Like the IFS, the Fabian Society have found that out of all UK adults, it’s people currently in their sixties who are most at risk of experiencing poverty.
Those at risk need to find paid work and if they can’t, they need to be treated by the state as if they were, they need to be given an alternative wage through the benefit system and they need to continue to build credits for what should be easier years ahead.
This is how the latest Fabian publication introduces the subject
People usually associate the years before state pension age with affluence, not poverty. But the UK is facing a hidden poverty crisis among 60 to 65-year-olds. A quarter of people aged 60 to 65 live in poverty – the highest poverty rate for any adult age group.
In this new research, the Fabian Society’s Sasjkia Otto looks at the roots of the problem and presents a strategy to address it.
Solving poverty ahead of the state pension age will require long-term action targeting people at every stage of working life. We need better health, better jobs, lifelong learning and careers support, more pension savings, and stronger social security for everyone of working-age.
But interventions are also needed now to support people over 55 to stay in work, to return to work quickly or to achieve higher living standards if they have little prospect of working much again. Solutions need to come at the problem from two directions: support for longer working lives, and improved financial support for those who cannot work more.
There is nothing particularly startling about this finding except the depth of the problem. More than one in three of people over 6o but below state pension age are not working and in poverty. Even among those in work 15% of one in 7 are officially “poor”.
As a 63 year old, I am conscious that work is not getting easier. I have the advantage of earning from sedentary work , I do not have to overstrain my limbs. But were I required to stack the shelf, sweep the street or cook school meals, I am not quite sure I would be able to carry out full time work.
The concern that most older people have is that the act of work could lead to incapacity. It’s not just older people who fear this, the DWP are terrified by the incidence of older people who are finding themselves unable to work
Latest figures out this morning from @ONS don’t provide much evidence that the government’s drive to reduce ‘economic inactivity’ is going especially well: pic.twitter.com/6GzqEErHDL
— Steve Webb (@stevewebb1) April 16, 2024
There has been some concern that the ONS numbers only take us through to 64 and not 66 (state pension age)
Why does it stop at age 64 when SPA is 66+? Presumably to mask the real problem of raising SPA beyond what our bodies can reasonably cope with. pic.twitter.com/FS4skfpUPX
— INorBY2020 (@INorBY2020) April 16, 2024
But more fundamentally , the post-COVID morbidity of the nation is not improving, we appear to be getting sicker.
Reforming sick notes is sensible BUT it’s got almost nothing to do with rise in people who are on disability benefits or out of the labour market entirely due to ill health.
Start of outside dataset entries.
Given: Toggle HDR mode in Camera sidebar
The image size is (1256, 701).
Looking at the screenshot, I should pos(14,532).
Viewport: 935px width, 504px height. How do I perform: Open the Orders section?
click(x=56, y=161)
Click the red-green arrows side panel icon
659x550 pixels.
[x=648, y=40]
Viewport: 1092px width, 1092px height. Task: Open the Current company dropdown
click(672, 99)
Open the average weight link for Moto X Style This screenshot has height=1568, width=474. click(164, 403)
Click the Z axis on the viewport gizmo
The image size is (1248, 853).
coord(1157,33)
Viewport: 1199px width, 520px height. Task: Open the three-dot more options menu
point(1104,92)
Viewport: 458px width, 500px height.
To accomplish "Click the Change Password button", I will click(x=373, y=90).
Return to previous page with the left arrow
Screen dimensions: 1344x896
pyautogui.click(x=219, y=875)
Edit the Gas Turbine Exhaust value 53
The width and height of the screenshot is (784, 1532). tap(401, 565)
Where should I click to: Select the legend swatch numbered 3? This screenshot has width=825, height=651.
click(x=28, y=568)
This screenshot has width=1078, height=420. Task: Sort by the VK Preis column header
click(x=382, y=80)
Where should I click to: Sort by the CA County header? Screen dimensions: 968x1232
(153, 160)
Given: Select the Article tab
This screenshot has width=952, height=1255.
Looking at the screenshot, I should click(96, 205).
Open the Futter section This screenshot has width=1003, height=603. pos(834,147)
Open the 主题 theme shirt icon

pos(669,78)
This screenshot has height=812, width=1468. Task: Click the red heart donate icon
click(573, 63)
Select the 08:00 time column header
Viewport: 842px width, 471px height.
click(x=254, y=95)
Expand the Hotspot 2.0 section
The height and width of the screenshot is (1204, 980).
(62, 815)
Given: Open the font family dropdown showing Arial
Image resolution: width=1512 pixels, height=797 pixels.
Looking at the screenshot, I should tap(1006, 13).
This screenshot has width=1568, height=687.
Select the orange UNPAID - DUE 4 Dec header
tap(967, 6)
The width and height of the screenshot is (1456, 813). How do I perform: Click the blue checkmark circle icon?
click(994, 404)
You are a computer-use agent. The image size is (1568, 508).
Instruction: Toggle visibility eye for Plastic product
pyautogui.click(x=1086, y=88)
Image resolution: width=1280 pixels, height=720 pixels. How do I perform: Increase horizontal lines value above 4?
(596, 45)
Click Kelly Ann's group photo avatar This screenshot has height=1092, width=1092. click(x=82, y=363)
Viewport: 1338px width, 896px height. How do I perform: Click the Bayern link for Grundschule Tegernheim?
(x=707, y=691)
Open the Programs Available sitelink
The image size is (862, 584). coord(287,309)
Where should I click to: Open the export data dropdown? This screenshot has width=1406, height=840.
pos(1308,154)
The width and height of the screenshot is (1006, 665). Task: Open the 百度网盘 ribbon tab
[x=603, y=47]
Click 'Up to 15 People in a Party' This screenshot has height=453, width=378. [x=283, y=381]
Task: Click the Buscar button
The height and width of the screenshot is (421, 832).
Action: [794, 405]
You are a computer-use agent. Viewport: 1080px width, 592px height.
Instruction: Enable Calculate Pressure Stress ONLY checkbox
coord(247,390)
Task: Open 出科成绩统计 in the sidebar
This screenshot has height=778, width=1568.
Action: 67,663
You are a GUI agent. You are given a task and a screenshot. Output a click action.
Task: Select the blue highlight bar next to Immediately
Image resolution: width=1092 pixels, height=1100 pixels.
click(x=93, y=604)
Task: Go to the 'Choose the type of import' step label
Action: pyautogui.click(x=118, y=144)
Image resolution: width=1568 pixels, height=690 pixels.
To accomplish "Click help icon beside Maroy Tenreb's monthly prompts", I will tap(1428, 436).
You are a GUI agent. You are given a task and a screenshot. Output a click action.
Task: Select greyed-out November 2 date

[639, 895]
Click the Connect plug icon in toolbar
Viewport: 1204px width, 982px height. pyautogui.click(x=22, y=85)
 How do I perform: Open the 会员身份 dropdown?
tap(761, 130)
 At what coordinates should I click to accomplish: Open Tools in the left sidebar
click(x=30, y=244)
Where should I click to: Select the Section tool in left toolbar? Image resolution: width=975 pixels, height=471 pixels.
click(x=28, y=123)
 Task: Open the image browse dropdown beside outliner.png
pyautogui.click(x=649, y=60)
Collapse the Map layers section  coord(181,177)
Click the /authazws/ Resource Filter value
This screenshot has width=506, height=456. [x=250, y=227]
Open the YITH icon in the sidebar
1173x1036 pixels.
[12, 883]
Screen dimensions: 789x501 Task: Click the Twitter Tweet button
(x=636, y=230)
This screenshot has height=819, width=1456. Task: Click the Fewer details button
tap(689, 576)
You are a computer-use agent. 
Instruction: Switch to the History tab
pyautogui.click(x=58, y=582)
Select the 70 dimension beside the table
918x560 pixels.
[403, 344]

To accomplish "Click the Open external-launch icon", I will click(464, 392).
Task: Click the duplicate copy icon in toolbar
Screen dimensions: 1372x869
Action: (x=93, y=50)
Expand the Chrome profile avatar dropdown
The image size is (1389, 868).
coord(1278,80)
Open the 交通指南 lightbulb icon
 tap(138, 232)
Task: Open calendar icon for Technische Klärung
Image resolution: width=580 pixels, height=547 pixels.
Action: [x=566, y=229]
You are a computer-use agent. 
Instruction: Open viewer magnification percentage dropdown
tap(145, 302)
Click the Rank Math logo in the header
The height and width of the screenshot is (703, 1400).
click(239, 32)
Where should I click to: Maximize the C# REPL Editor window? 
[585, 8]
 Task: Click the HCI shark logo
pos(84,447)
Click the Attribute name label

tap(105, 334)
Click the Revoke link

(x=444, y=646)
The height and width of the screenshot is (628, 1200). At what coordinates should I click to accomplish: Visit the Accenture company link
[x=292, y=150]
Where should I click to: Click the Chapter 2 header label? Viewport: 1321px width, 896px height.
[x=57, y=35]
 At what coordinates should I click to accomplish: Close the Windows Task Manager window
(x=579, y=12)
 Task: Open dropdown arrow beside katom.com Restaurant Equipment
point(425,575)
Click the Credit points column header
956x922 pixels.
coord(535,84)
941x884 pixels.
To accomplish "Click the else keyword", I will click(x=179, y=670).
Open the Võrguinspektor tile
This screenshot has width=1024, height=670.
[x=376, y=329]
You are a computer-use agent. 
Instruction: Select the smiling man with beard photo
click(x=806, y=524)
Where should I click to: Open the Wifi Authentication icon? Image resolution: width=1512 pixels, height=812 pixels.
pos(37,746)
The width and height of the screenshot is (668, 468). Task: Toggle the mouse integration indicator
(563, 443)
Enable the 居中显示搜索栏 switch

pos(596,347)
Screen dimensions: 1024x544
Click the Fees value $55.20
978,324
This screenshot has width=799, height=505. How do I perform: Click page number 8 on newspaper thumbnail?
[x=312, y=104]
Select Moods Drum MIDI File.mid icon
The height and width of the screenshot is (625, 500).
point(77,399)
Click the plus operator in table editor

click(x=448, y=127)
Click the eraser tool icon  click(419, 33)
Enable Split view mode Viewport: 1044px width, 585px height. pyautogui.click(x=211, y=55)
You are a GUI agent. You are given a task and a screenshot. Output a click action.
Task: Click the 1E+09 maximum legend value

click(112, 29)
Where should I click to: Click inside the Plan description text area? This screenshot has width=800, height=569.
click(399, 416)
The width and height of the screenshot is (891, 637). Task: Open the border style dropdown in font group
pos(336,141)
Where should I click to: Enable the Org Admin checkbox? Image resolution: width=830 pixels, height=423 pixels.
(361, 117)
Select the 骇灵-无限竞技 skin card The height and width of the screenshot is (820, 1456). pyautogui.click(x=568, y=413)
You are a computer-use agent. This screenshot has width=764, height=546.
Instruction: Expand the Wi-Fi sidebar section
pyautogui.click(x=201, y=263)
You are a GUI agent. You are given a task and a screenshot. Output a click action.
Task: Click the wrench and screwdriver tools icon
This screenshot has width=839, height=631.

Remember a sick note signs you off temporarily when you HAVE a job – it doesn’t sign you on to benefits https://t.co/lr7elzF7D5
— Torsten Bell (@TorstenBell) April 19, 2024
Today Rishi Sunak indicated the Government’s policy on getting elderly workers back to work. It involves taking the responsibility for signing “fit” notes (aka sick notes) from presumably overly compassionate doctors, to less amenable professionals. We don’t know who these might be – I would suggest traffic wardens – if the aim is to be obdurate.
Making it harder to get signed off work does not make you better, but it does make the statistics better and if there is one thing that the Government might be able to do between now and the election , it is to manipulate the numbers.
Another example of a clueless government failing to address the issue of sickness and poverty amongst this age group. Let’s hope for a general election as soon as possible, as its going to take a decade or more to rebuild our broken society.